Researchers at the Mayo Clinic have made a significant discovery regarding a gene variant associated with reduced metabolism of thiopurine drugs. The TPMT∗8 allele, commonly found in individuals of African or African American descent, has been linked to decreased metabolism of thiopurines, which are used to treat various medical conditions such as leukemia, inflammatory bowel disease, and autoimmune disorders.
Published in The Journal of Molecular Diagnostics, the study aims to provide pharmacogenomic testing for predicting drug responses across all patient backgrounds. The research focused on the TPMT enzyme, crucial for metabolizing thiopurine medications and regulating active metabolite levels to prevent toxicity.
Lead author Dr. Rosalie M. Sterner from the Mayo Clinic in Rochester explained that variants in the TPMT gene can lower enzyme activity, leading to adverse reactions to thiopurine treatment. While current guidelines do not recommend testing for the TPMT∗8 variant due to its uncertain function, the study shed light on its impact on drug metabolism.
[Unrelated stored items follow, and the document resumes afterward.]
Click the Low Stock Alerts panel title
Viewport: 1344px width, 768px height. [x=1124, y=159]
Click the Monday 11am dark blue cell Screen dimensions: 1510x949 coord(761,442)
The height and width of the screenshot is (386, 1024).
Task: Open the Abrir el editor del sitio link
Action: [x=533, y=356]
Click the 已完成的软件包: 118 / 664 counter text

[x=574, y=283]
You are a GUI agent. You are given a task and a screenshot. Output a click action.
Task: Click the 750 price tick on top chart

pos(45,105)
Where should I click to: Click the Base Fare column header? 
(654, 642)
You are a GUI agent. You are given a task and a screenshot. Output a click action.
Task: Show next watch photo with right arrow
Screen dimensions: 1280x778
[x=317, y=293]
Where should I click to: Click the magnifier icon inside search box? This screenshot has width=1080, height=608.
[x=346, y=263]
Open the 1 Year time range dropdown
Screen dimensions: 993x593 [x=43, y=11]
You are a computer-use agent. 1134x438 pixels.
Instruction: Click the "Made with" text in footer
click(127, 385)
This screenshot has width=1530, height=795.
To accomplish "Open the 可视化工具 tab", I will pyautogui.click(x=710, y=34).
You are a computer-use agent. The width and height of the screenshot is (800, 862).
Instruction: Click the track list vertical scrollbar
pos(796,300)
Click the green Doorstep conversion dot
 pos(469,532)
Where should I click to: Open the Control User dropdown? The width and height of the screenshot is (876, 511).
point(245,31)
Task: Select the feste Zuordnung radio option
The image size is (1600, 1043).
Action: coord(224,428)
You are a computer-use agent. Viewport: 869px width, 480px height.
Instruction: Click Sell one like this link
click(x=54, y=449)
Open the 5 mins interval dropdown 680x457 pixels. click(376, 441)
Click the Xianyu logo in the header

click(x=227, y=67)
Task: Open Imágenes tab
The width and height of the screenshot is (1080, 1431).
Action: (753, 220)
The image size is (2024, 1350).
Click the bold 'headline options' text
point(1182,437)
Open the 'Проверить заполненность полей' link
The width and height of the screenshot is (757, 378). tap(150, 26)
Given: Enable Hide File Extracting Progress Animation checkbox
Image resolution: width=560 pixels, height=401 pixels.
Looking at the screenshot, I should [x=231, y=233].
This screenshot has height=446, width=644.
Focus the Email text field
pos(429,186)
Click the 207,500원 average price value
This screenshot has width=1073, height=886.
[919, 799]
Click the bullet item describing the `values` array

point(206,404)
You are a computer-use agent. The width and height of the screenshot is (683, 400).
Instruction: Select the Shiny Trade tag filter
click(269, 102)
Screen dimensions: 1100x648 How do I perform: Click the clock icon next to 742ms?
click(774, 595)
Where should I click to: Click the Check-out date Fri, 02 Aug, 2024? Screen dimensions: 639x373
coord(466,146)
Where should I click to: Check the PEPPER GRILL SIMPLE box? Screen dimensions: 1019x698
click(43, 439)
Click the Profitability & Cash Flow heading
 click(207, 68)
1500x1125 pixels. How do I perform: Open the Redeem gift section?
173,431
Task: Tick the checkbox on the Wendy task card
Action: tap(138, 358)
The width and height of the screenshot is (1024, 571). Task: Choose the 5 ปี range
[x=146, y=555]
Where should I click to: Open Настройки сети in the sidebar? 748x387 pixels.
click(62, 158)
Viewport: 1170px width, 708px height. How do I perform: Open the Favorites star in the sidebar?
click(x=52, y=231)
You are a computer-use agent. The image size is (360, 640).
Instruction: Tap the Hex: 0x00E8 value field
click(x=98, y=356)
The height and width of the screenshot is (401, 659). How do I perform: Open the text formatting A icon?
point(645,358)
Combining data from TPMT activity and genotyping assays, the researchers compared individuals carrying the TPMT∗8 allele to those with normal TPMT function. They found that TPMT∗8 carriers metabolized 6-mercaptopurine slower than normal individuals but faster than intermediate metabolizers, affecting toxicity levels.
Co-lead investigator Dr. Ann M. Moyer noted the importance of TPMT activity in drug metabolism and toxicity, emphasizing the need for comprehensive genotyping through next-generation sequencing to detect all relevant alleles across different ancestral groups.
The study highlighted the potential clinical implications of reduced function alleles like TPMT∗8, suggesting the need for further research to determine appropriate dosing adjustments and incorporation into dosing guidelines. Dr. Sterner emphasized the importance of understanding the impact of reduced function alleles on drug tolerance and the potential for personalized medicine approaches.
These findings have the potential to shape clinical practice by improving phenotype prediction and guiding dosing strategies for thiopurine medications. As research in pharmacogenomics advances, the inclusion of diverse genetic backgrounds in testing and treatment recommendations will be crucial for optimizing patient care.